The other missing element is the paragraph and as I read I began to realise how much reading can rely on such breaks, pauses and minor endpoints beyond those of the sentence. I found myself checking chapter length more as I read and finding the constant reversals of direction of reading to ensure I was understanding how episodes in story related to each other in ways other than by accident or contingency. It is as if having sensitised his reader to the pure beauty of some of his sentences, Govinden refuses to let up on their onward flow despite the fact that readers need to orientate themselves, or feel they need to transitions, not only between the speech of different characters, but events in the narrative. I kept needing re-orientation, just as the many people guided (or ‘directed’ – and we come back to that word) around the city of B, a city they do not know, in this novel also need such direction and awareness of the presence of conscious turning points. Of course it’s a submission to authority some of us, especially those proud to be author of their own lives in their own mind, will not allow. This point is driven home from the start:
We talked of the lack of street signs in the area and how that was both a curse and a blessing, … . My mother is a very proud woman, she told me. When she came to visit my apartment she walked in circles for over an hour rather than ask a stranger for help with directions (my italics).[2]
Directions on a map or being directed in the art in which one is a participant are aspects of the auteur in theory of auteur film-making. And the narrator is most often addressed as ‘Maestro’ by the young and beautiful men, Tom and Lorien, whose sexuality and mutuality he appears to want to control and direct, in as far as he can, as their roles in his last film.

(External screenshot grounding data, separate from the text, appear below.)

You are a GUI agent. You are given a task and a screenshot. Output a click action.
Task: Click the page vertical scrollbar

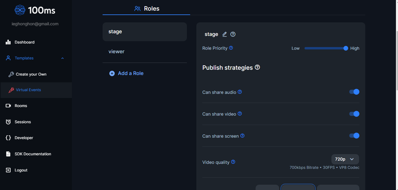[397, 88]
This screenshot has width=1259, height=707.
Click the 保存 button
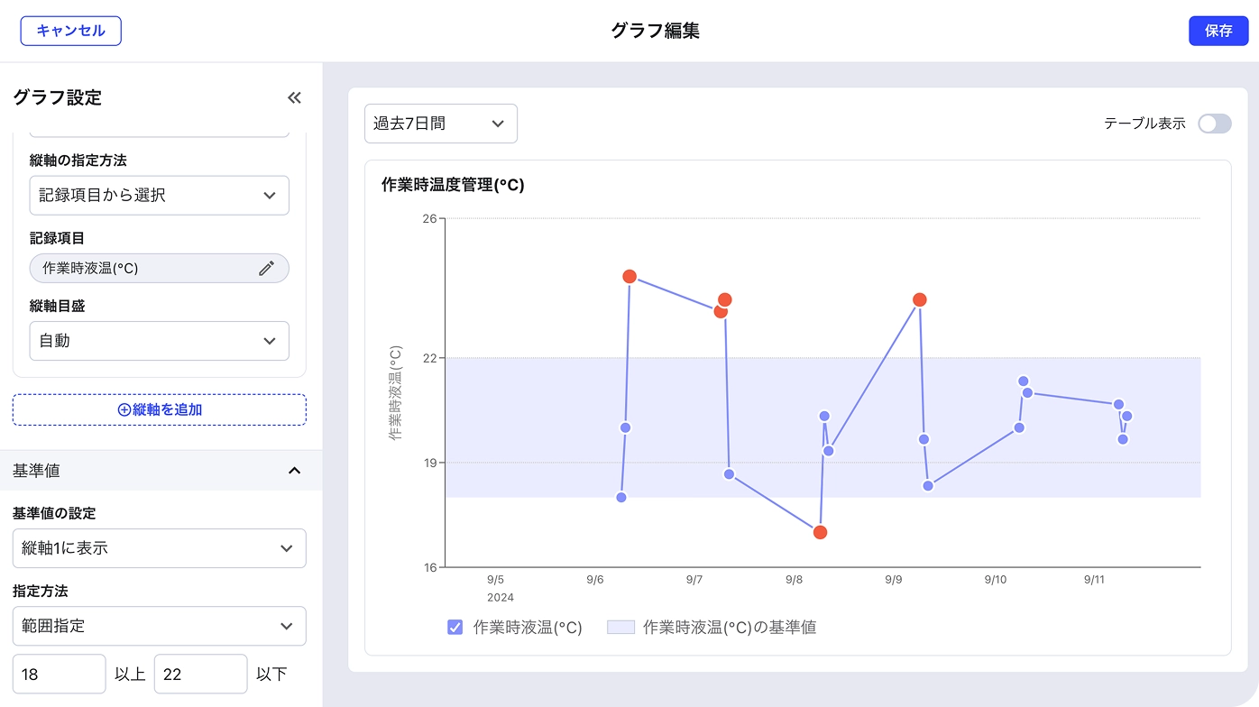(x=1218, y=31)

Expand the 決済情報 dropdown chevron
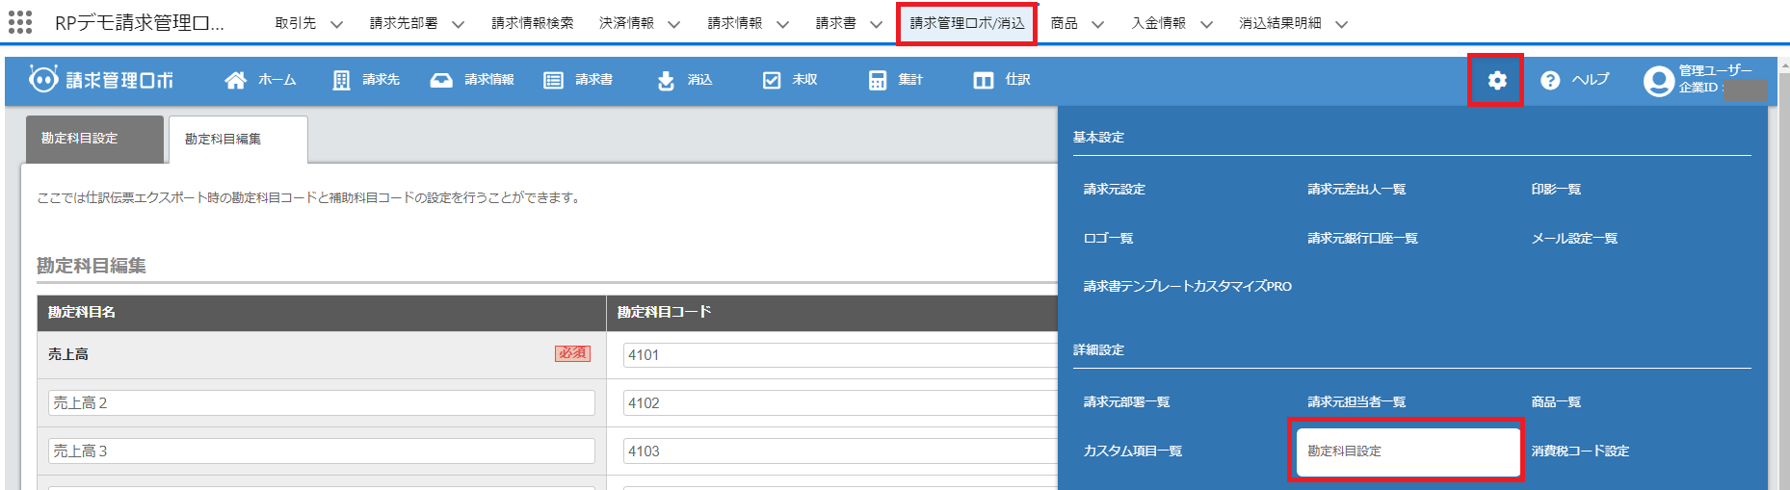[673, 24]
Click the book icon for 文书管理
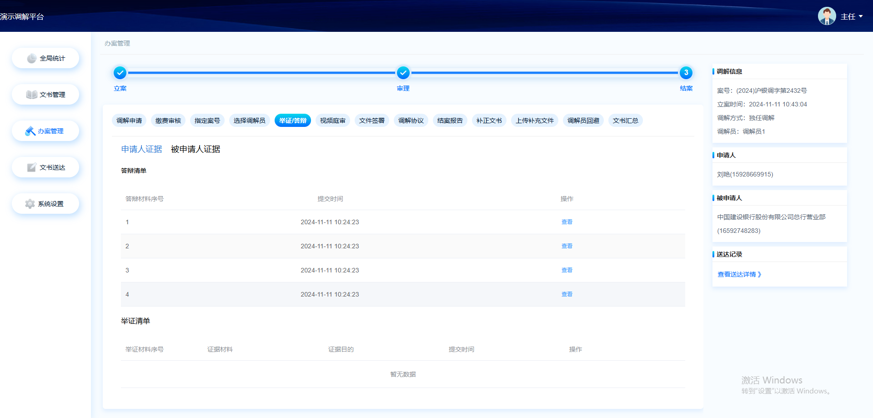The image size is (873, 418). pyautogui.click(x=31, y=95)
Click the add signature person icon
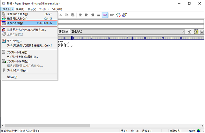The width and height of the screenshot is (205, 133). click(190, 32)
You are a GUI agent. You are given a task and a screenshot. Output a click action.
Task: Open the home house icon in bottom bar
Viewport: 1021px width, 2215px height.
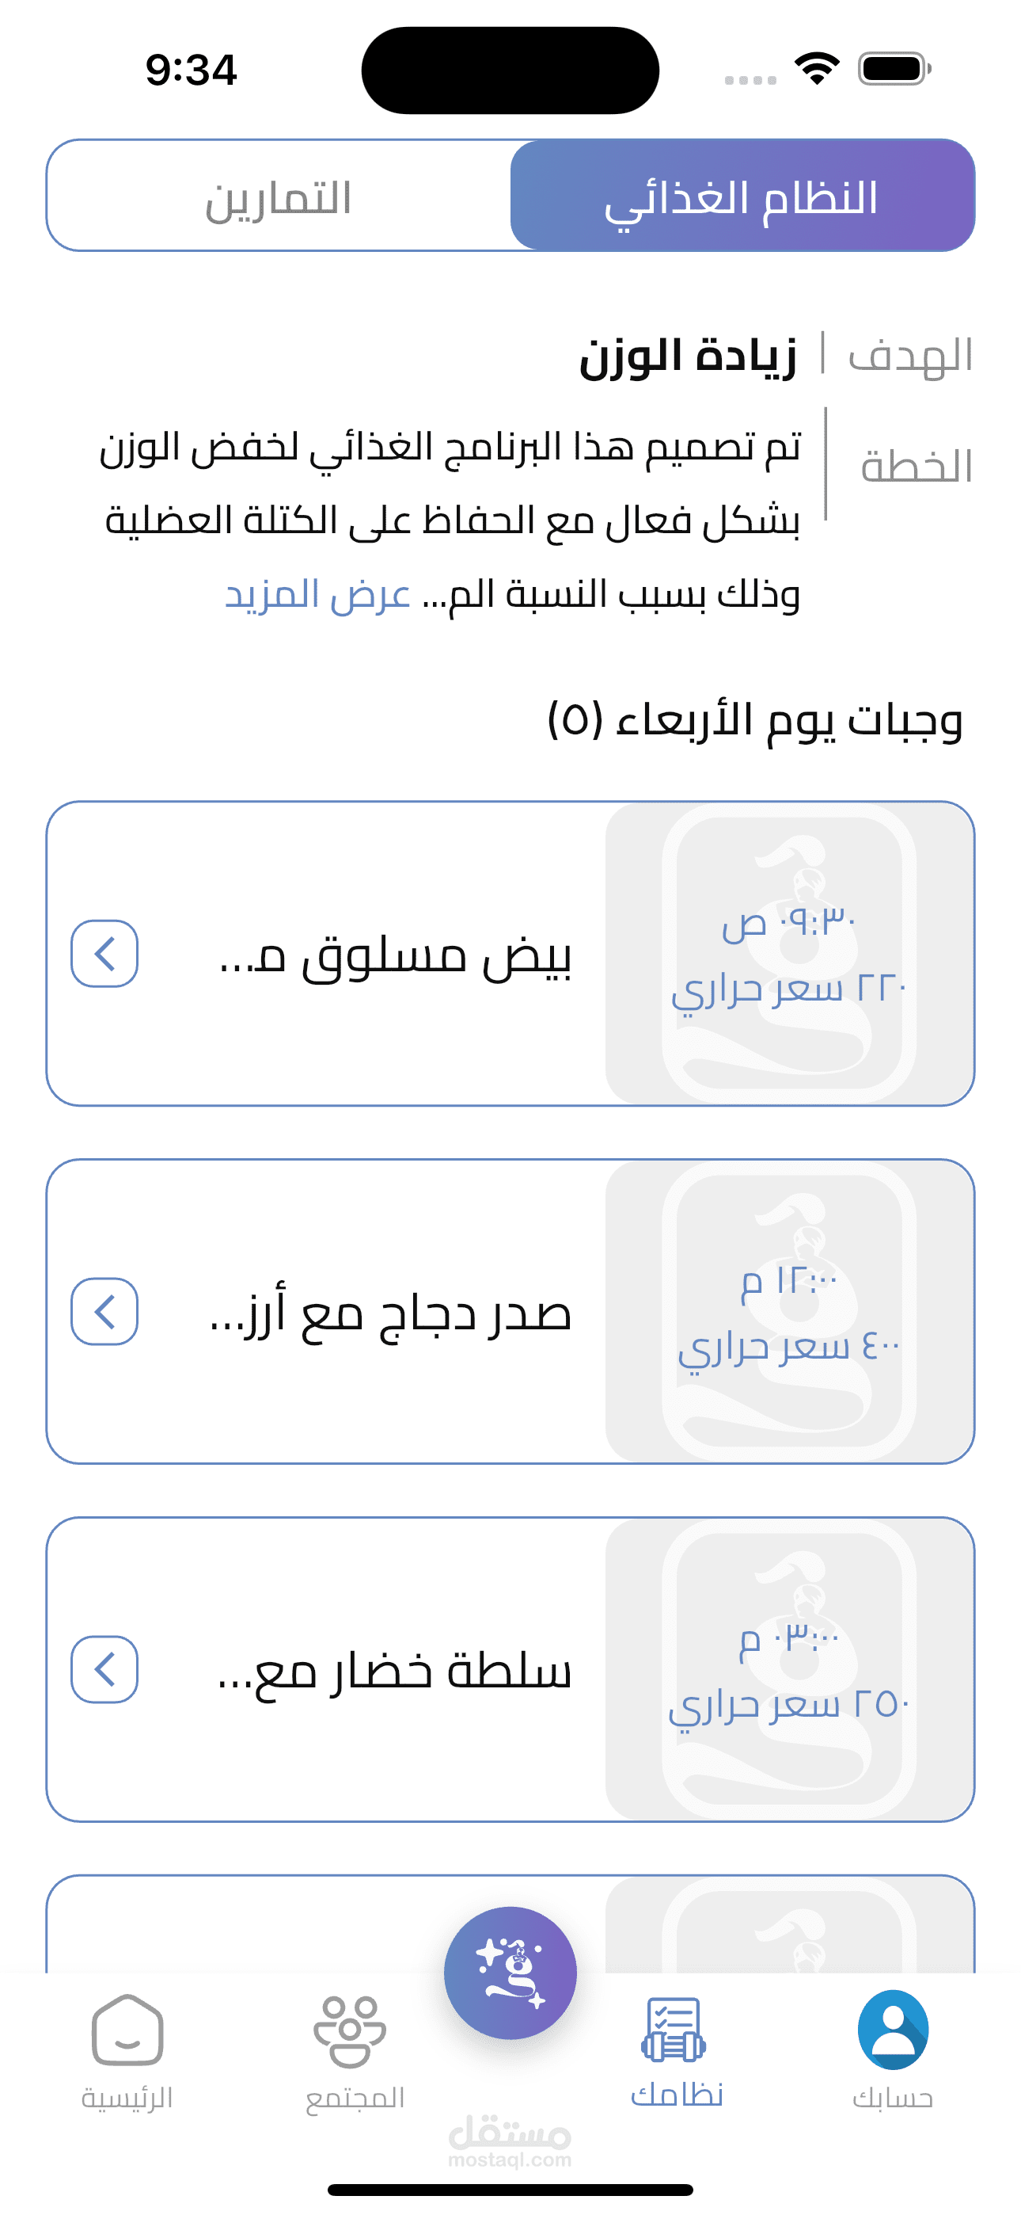(x=127, y=2030)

He is a ‘Master’ in much the sense as other novelists’, such as Colm Tóibín, and critics called Henry James the ‘Master’. [3] Being opaque to the direction of others, except lately his husband, characterises our auteur, locked in the absoluteness of his own authority: ‘…I could not acquiesce the power of my eye to submit to the gaze of others’.[4] His eye and his ‘I’ command even that in which they sometimes have to admit is not theirs to control, such as the character Cosima, her memories of her brother and her novel, which he wants as the subject for him to define of his next film.
At its heart is the problem of how true, and if true, how that that truth be continually reinforced that The Maestro records thus:
This was the element of possession that making any art imbibed upon the practitioner. I wished to wipe phone records and memories. It was shocking the lengths I felt I could go to in order to protect my developing thoughts on the film. … Because to be an artist is to carry a sense of being embattled; how work can only be created if you feel you are the only one who can do it … I was known for my kindness on set, but this was where I was the bastard: figuring out the work and nailing it down.[5]

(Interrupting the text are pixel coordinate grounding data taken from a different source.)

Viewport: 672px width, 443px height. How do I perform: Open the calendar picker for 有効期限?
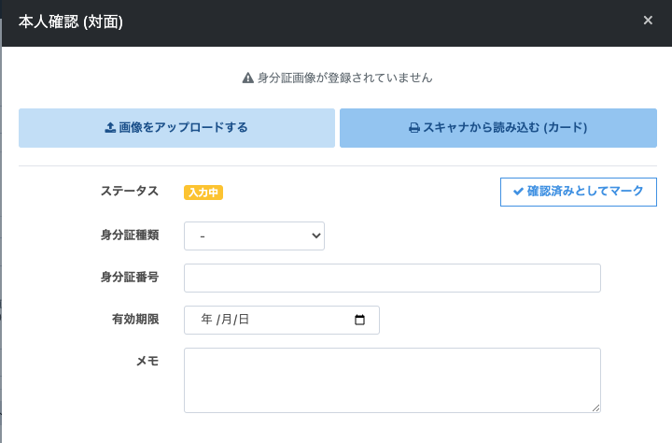pos(360,320)
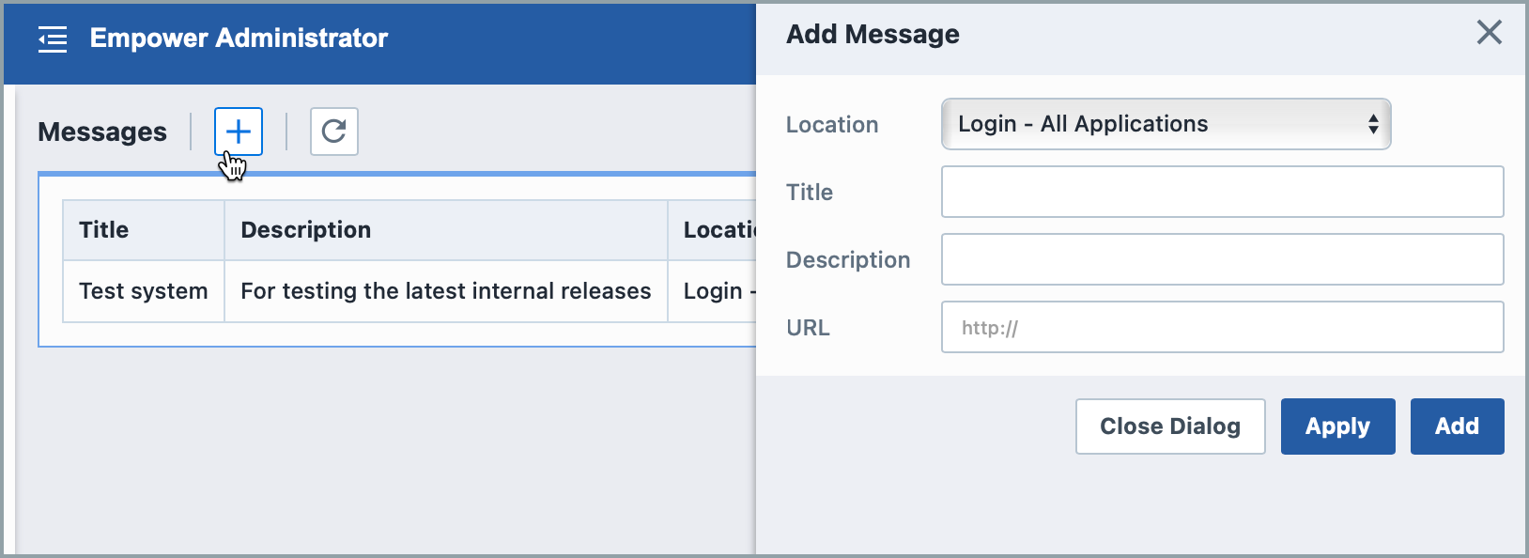Sort by the Title column header

[x=104, y=230]
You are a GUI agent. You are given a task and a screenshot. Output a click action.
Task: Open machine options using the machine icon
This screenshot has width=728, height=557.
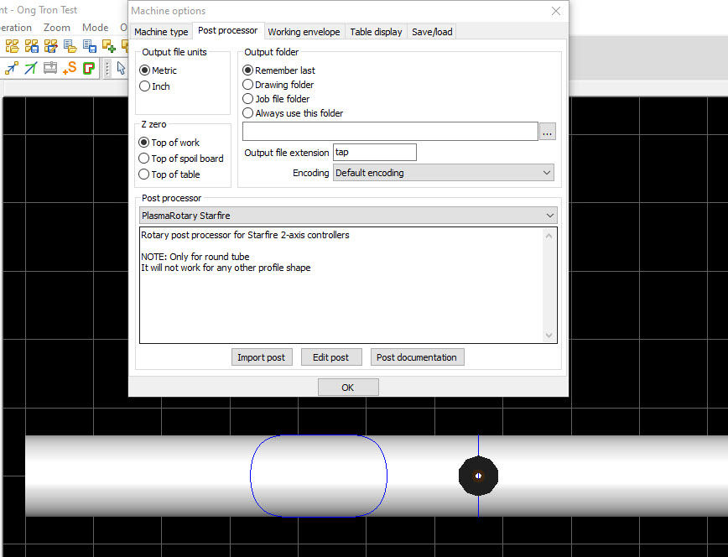click(50, 68)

This hungry and all-devouring need to be in control marks him even as a husband to his husband and father to his son, although he feels he makes allowances here and perhaps he does. It does apply however to the sexual lives of his two gorgeous young male actors, however much he professes to ‘love’ them. There is a sense in which having lived his life as a queer man, even ‘coming out’ as such through his art makes him envious of any particularity of young men who are discovering their sexual being in its complexity and diversity and he even wonders if freedom from his kind of controlling demands on life might not be something better than he will ever know. This arises from small signs in his observation of Tom and Lorien’s relationship, such as when he sees Tom wearing Lorien’s sweater:
… for I was of a different tribe, and our path to happiness had been a long-winding one of discovery, setbacks, shame and covert behaviour, before we learned to speak with our art, and from that saw how we must be outspoken about our lives in the world. As he walked ahead of me I could see that it meant both nothing and everything. He walked with a magic unbeknownst to others, and the buttoned-down joy in that made my heart sing.
To speak with your ‘art’ is very different from the greater freedom of doing so, and singing too, with your ‘heart’. I think this is so. Tom is like Shelley’s Skylark which:
Pourest thy full heart
In profuse strains of unpremeditated art.[6]

‘Unpremeditated’ is the lynch-pin here. The invocation of a return to a Romantic myth of a world beyond control and truly spontaneous is rare these days. It happens here I think only because the novel knows it is a myth – if a necessary one.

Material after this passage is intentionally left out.